By default, `estimators.classes_[1]` is considered as the
positive class.
name : str, default=None
Name for labeling curve.
ref_line : bool, default=True
If `True`, plots a reference line representing a perfectly
calibrated classifier.
ax : matplotlib axes, default=None
Axes object to plot on.

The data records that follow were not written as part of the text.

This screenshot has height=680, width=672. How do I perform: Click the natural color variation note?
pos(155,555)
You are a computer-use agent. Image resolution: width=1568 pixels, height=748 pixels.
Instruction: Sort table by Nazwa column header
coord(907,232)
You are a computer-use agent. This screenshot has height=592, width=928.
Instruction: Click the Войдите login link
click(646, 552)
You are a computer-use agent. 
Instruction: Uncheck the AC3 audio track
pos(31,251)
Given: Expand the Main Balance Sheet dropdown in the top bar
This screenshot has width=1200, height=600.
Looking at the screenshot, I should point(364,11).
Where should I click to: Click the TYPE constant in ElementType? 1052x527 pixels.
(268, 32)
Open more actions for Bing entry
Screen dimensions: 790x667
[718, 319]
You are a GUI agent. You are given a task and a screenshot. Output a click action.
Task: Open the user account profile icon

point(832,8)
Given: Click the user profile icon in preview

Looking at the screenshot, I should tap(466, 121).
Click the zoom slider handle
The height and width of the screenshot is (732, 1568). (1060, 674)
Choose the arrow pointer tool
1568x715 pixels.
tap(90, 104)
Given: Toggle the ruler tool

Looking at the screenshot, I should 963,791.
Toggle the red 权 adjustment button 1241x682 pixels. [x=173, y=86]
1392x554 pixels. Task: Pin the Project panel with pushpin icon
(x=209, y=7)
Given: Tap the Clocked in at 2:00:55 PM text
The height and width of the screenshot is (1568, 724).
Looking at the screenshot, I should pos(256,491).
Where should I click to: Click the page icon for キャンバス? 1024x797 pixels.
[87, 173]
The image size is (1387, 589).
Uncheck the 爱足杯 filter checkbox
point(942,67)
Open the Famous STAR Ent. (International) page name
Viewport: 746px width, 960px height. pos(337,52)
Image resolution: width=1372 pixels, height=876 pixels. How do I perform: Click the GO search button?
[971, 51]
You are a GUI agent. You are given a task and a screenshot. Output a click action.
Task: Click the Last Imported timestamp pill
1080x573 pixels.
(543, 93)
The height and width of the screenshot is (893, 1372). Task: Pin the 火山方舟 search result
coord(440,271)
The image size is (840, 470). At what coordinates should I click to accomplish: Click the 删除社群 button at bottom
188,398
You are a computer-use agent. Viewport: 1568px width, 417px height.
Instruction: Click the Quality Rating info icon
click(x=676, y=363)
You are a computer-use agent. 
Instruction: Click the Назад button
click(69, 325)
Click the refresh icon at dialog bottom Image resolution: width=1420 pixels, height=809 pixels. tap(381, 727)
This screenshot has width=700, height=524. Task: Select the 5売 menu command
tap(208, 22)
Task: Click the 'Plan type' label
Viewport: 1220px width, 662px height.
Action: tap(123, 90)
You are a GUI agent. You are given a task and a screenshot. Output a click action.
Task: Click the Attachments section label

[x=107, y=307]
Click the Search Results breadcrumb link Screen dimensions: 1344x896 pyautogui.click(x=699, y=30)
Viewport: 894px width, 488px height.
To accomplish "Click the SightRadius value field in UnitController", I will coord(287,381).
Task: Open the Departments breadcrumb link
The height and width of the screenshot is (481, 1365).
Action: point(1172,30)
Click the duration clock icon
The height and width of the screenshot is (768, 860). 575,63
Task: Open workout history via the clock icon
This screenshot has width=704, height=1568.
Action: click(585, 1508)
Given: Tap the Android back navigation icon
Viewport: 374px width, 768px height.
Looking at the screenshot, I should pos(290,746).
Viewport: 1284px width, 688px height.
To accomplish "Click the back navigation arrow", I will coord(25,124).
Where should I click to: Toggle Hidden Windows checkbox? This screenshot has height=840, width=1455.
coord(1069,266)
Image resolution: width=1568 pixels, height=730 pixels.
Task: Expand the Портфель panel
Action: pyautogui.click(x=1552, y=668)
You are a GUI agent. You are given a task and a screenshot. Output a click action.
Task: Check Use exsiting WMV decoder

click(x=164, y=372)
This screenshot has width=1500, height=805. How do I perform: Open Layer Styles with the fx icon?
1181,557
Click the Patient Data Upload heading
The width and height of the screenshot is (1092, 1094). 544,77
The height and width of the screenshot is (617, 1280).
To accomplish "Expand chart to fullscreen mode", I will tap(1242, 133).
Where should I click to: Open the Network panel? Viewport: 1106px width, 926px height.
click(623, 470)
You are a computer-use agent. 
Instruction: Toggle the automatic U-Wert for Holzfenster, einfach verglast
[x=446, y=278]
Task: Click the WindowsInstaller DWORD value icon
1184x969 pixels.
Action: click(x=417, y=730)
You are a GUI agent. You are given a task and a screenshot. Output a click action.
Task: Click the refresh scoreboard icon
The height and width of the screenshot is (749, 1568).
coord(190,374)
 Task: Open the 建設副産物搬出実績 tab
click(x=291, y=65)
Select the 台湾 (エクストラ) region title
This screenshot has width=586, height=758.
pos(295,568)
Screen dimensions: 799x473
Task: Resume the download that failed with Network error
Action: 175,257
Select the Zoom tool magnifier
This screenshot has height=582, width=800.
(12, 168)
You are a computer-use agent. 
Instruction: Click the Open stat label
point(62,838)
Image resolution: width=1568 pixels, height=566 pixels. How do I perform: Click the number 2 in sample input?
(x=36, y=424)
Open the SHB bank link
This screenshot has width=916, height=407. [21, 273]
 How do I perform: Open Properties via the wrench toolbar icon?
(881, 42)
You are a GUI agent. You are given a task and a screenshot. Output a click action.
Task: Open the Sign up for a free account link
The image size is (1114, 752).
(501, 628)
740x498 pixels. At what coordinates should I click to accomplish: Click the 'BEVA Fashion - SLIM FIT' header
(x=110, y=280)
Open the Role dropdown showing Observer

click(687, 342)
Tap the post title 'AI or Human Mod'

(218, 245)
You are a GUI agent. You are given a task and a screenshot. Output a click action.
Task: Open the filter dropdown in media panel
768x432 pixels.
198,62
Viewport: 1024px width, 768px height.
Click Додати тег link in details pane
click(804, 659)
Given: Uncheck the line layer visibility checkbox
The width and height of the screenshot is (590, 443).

If `None`, a new figure and axes is
created.
**kwargs : dict
Keyword arguments to be passed to :func:`matplotlib.pyplot.plot`.
Returns
-------
display : :class:`~datalib.DeliquencyDisplay`.
Object that stores computed values.
See Also
--------
DeliquencyDisplay.from_estimator : Plot calibration curve using an
estimator and data.
Examples
--------
>>> import matplotlib.pyplot as plt
>>> from sklearn.datasets import make_classification
>>> from sklearn.model_selection import train_test_split
>>> from sklearn.linear_model import LogisticRegression
>>> from datalib import DeliquencyDisplay
>>> X, y = make_classification(random_state=0)
>>> X_train, X_test, y_train, y_test = train_test_split(
... X, y, random_state=0)
>>> clf = LogisticRegression(random_state=0)
>>> clf.fit(X_train, y_train)
LogisticRegression(random_state=0)
>>> y_prob = clf.predict_proba(X_test)[:, 1]
>>> disp = DeliquencyDisplay.from_predictions(y_test, y_prob)
>>> plt.show()
"""
method_name = f"{cls.__name__}.from_estimator"
check_matplotlib_support(method_name)
approval_rate, default_rate, optimal_rate = delinquency_curve(
y_true, y_prob, pos_label=pos_label
)
name = "Classifier" if name is None else name
pos_label = _check_pos_label_consistency(pos_label, y_true)
disp = cls(
approval_rate=approval_rate,
default_rate=default_rate,
optimal_rate=optimal_rate,
estimator_name=name,
pos_label=pos_label,
)
return disp.plot(ax=ax, ref_line=ref_line, **kwargs)